I have several identical databases (distributed on several servers) and you need to collect them at one point for data mining, etc.
The idea is to take Table1 , Table2 , ..., TableN from each database and combine them and put the result in one large database.
To be able to write queries and to know which database each row came from, we will add one DatabaseID column to the target table, describing where the row came from. Editing source tables is not an option; it belongs to some proprietary software.
We have ~ 40 servers, ~ 170 databases and we need to copy ~ 40 tables.
Now, how should we implement this, given that it should be:
- Easy setup
- Ease of maintenance
- It is advisable to easily configure if the database schema changes.
- Reliable logging / alarm if something doesnβt work
- It is not too difficult to add more tables to copy.
We looked at SSIS, but it seemed like we would need to add each table as a source / transform / destination. I assume that it will also be bound to the database schema. Right?
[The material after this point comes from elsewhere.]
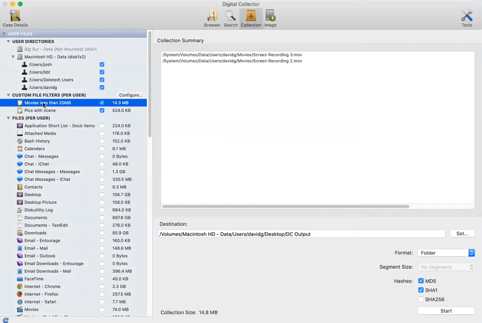Uncheck the /Users/josh directory checkbox
The image size is (482, 323).
pos(102,64)
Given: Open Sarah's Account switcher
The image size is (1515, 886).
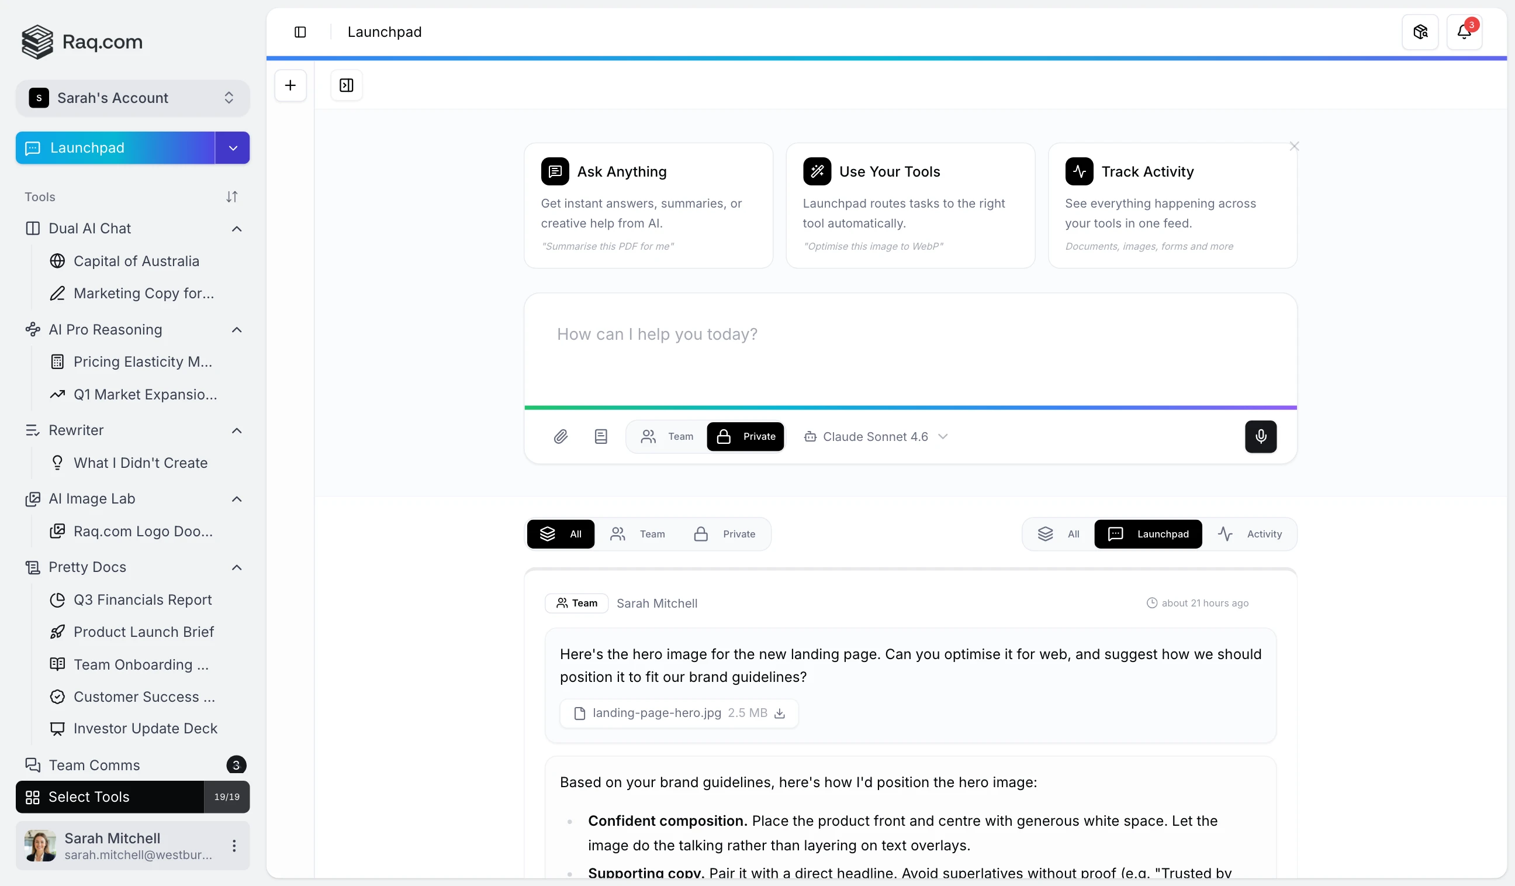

Another option is to use SQL Server replication, but I don't see how to add a DatabaseID column to each table. It seems that it is only possible to copy data and not modify it. Maybe we could copy all the data into separate databases and then run a local job on the target server to join the tables? It also seems like a lot of work if we need to add more tables to copy, since we will have to redistribute new publications for each database (manual work?).
The final parameter (?) Is to write a custom application for our needs. A great investment of time, but at least he will do exactly what we would like.
To make this worse ... we are using Microsoft SQL Server 2000. We will upgrade to SQL Server 2008 R2 within 6 months, but we would like the project to be used earlier.
Let me know what you guys think!
UPDATE 20110721
We are done with the F # program, which opens a connection to SQL Server, where we need aggregated databases. From there, we query 40 linked SQL servers to retrieve all rows (but not all columns) from some tables and add an extra row to each table to indicate which DatabaseID file the row came from. Server configuration for extraction, tables and columns - a combination of a text file configuration and hard-coded values ββ(heh: D). This is not super fast (sequential sampling so far), but it is absolutely controllable, and the data processing that we do takes much longer.
Future improvements may include:
- improve error handling if this proves to be a problem (if the server is not connected to the network, etc.).
- perform parallel sampling to reduce the total amount of time to complete the sampling.
- find out if only some lines are enough to extract, for example, only what was added / updated.
In general, it turned out to be quite simple, no dependencies on other products, and it works well in practice.